Rewrite the records from the line containing "Click the Soft Black Color Palette header" through the end of the records, replacing "script" with "program" and keeping everything else unchanged. Leave the pictures out of your answer.
● ● ● ● ● ● ●
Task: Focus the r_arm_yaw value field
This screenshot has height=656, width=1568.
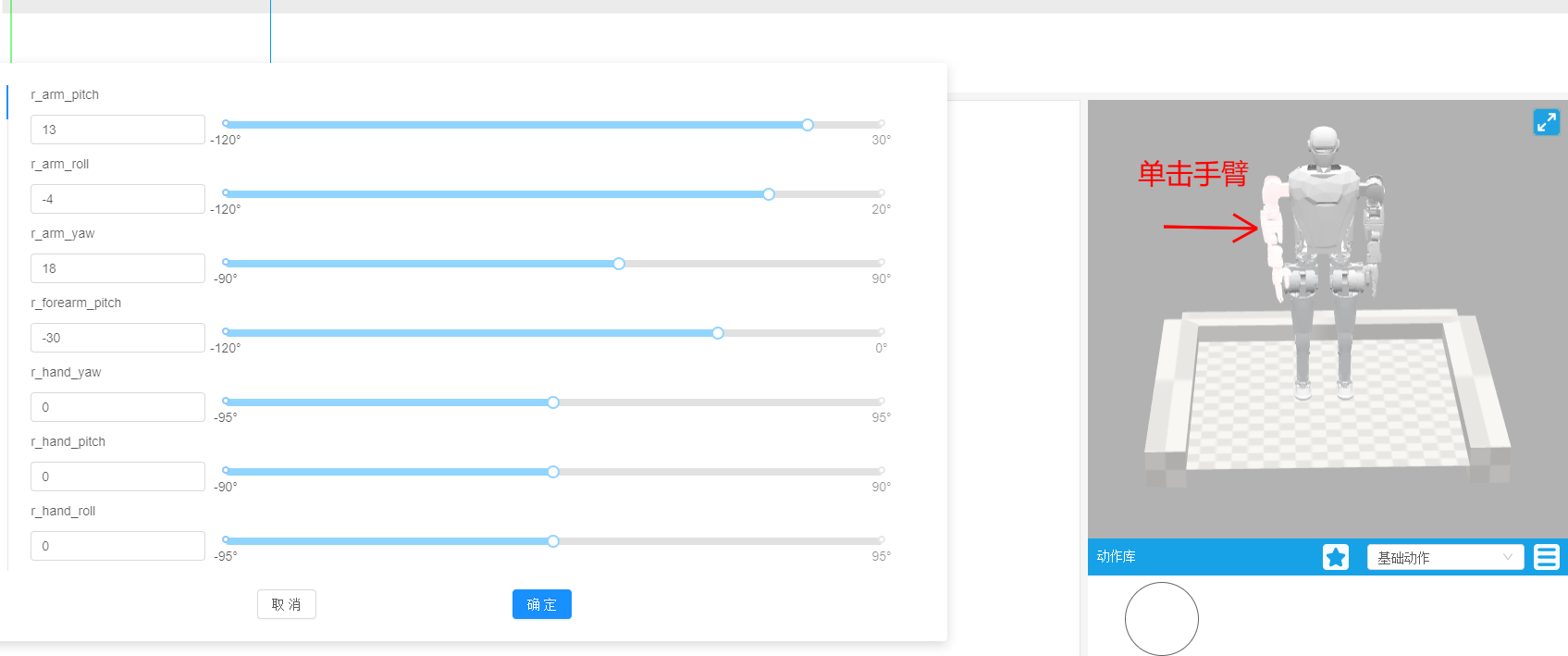Action: click(x=117, y=268)
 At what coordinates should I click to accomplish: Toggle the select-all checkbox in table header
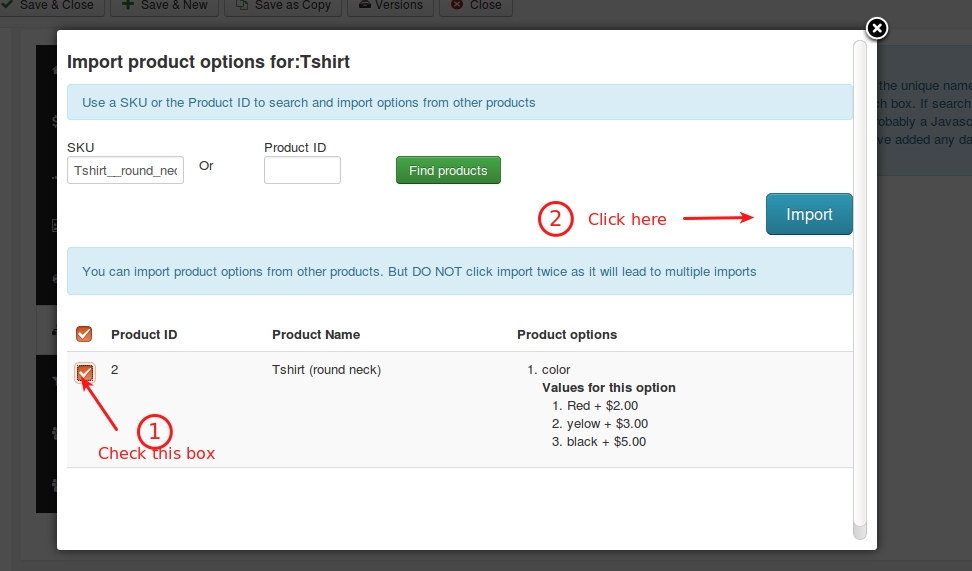click(x=85, y=334)
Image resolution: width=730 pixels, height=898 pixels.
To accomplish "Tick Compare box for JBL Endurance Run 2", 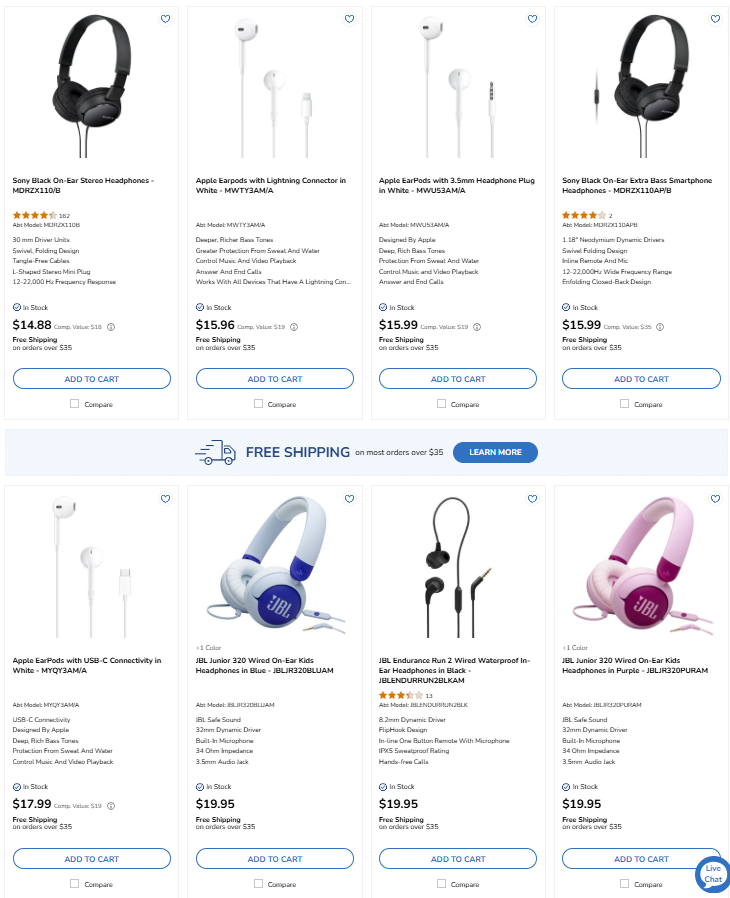I will click(441, 884).
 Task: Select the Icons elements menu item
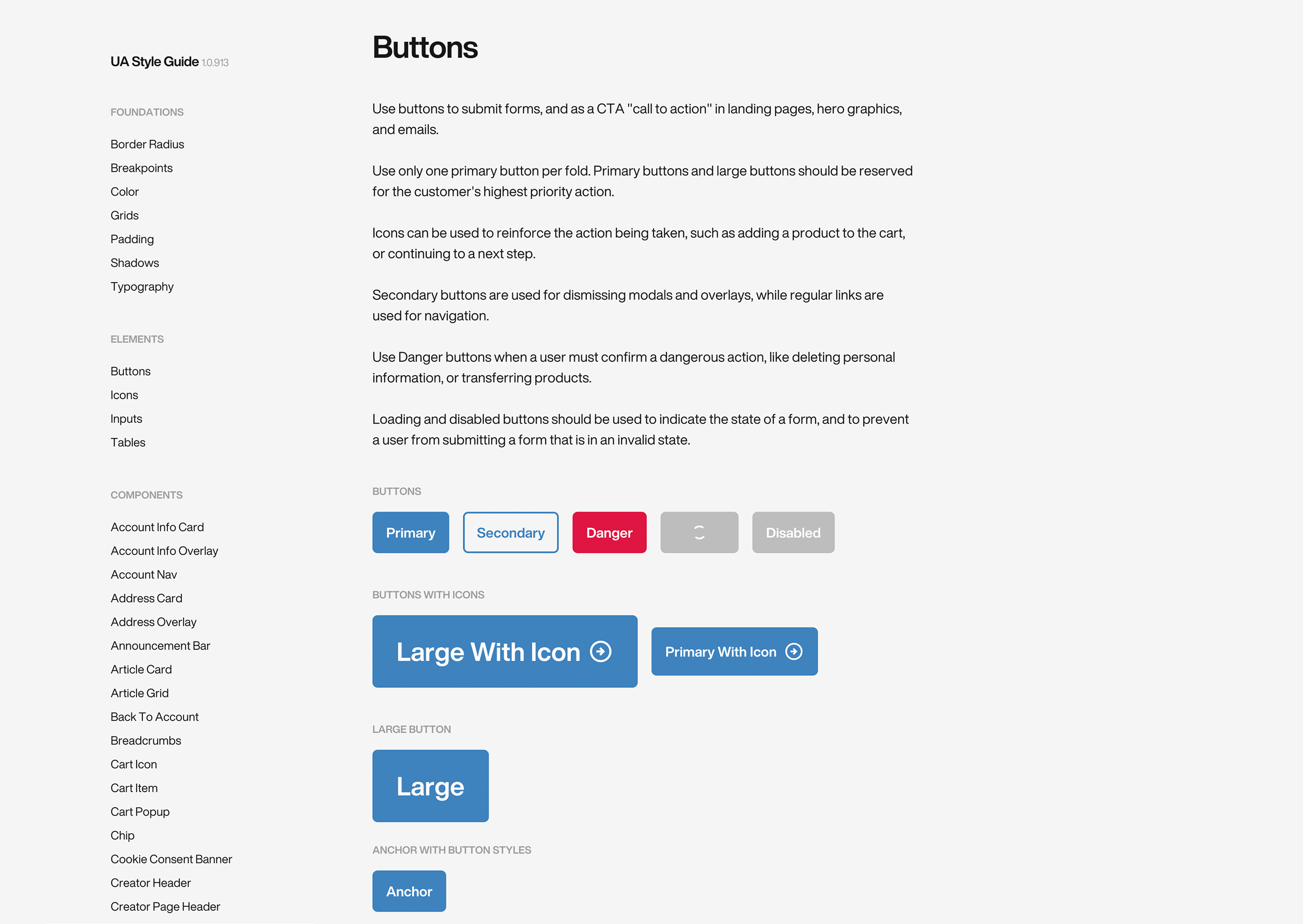(x=124, y=394)
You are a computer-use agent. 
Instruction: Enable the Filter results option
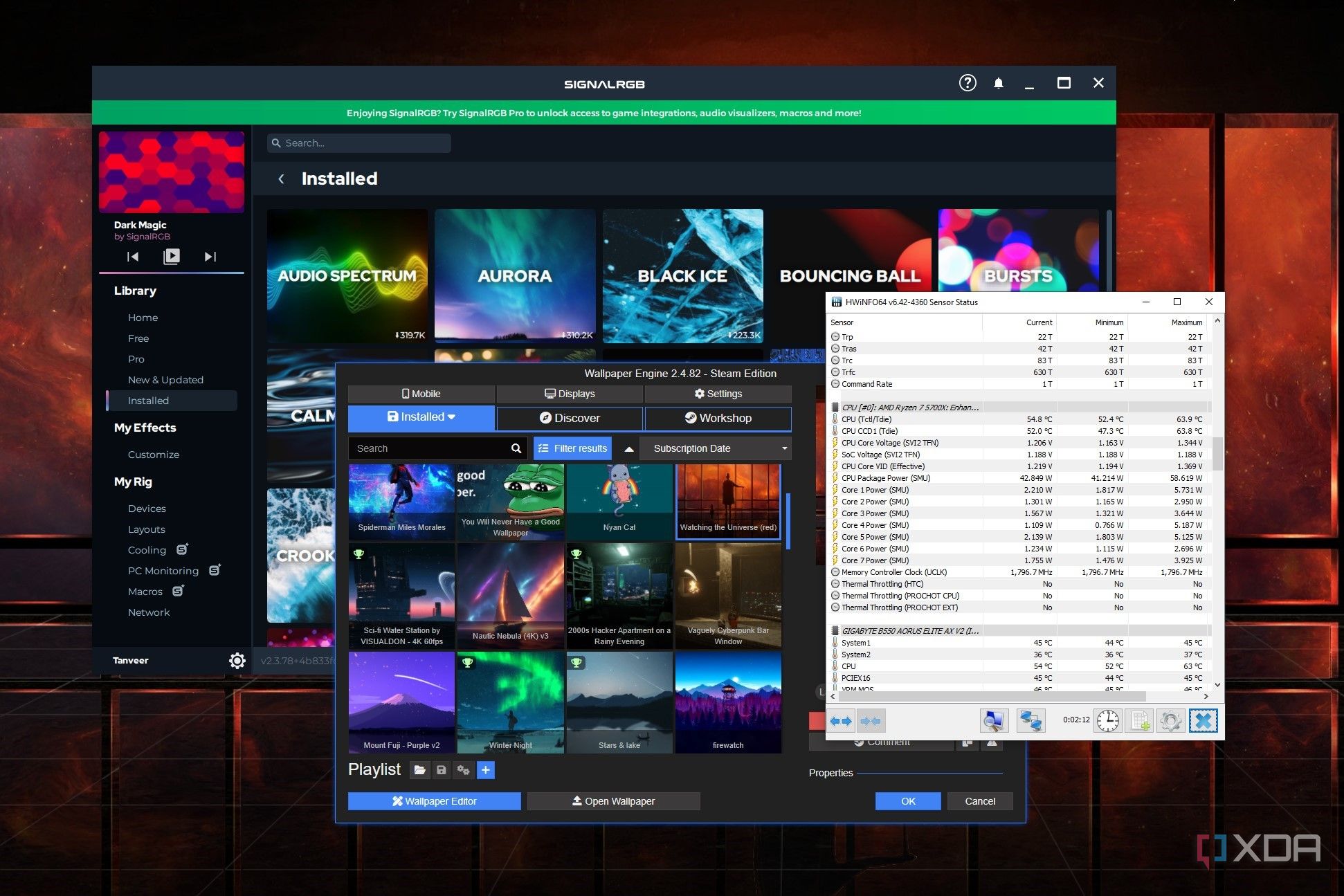coord(572,448)
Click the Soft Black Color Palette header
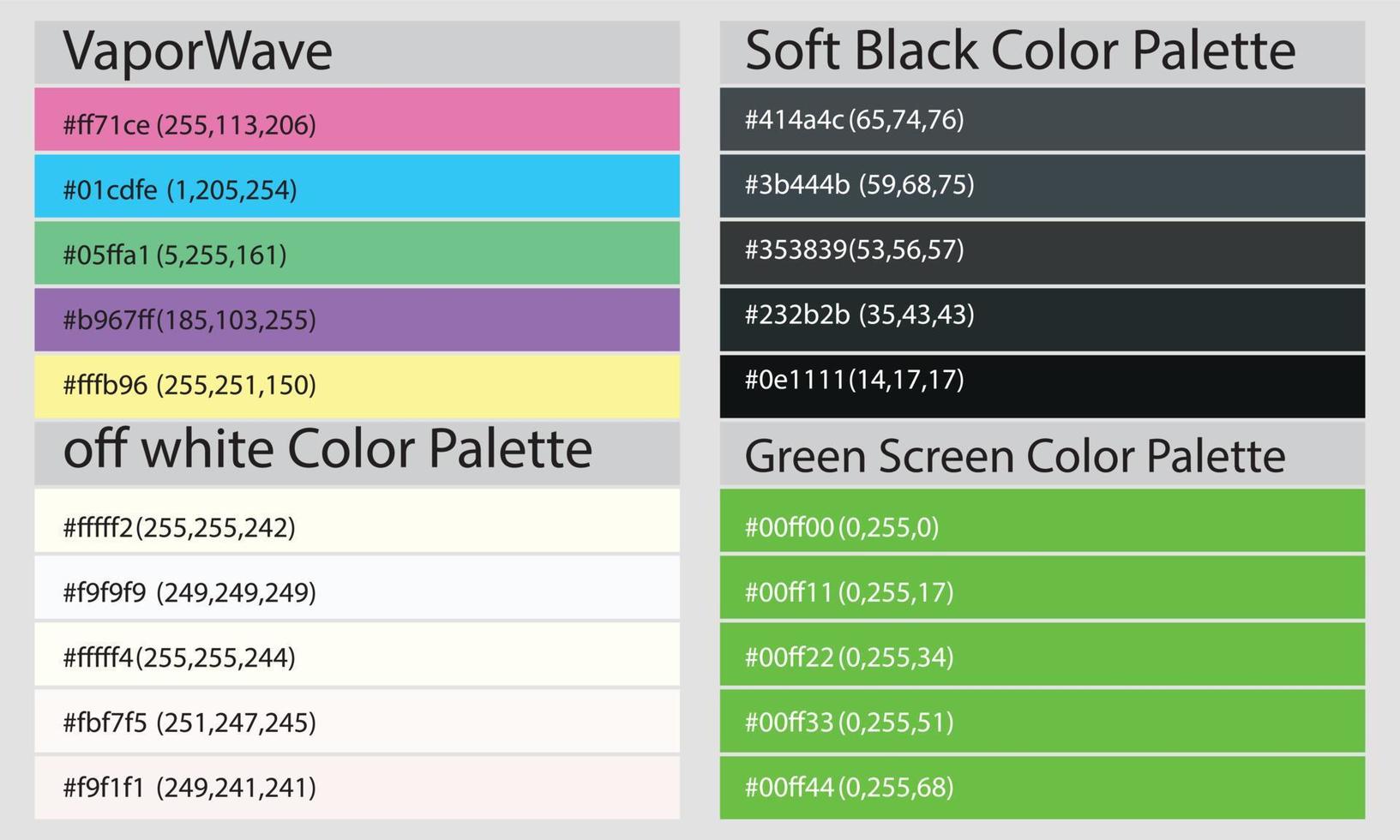Viewport: 1400px width, 840px height. pyautogui.click(x=1020, y=50)
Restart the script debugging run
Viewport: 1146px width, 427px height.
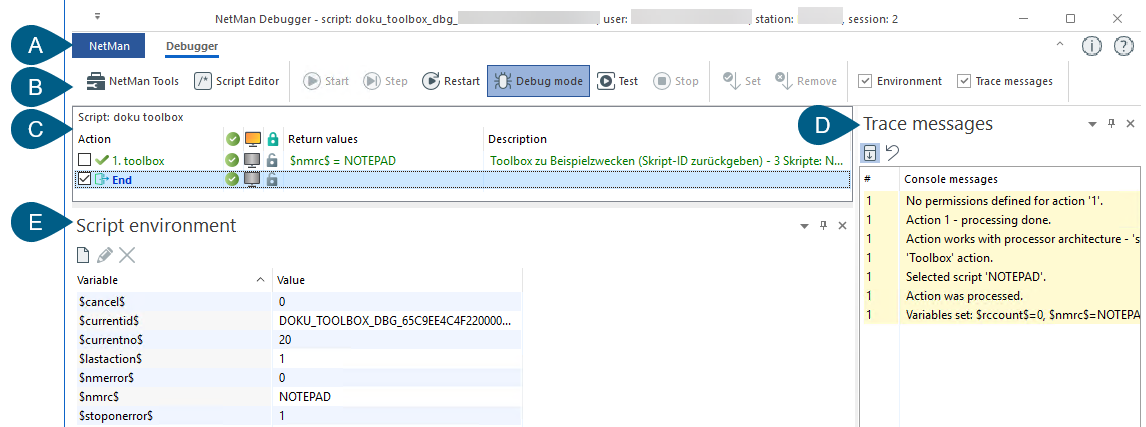[x=451, y=81]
● ● ● ● ● ● ●
◆ Complete response
Click the Soft Black Color Palette header
Viewport: 1400px width, 840px height. pyautogui.click(x=1020, y=50)
Restart the program debugging run
Viewport: 1146px width, 427px height.
[x=451, y=81]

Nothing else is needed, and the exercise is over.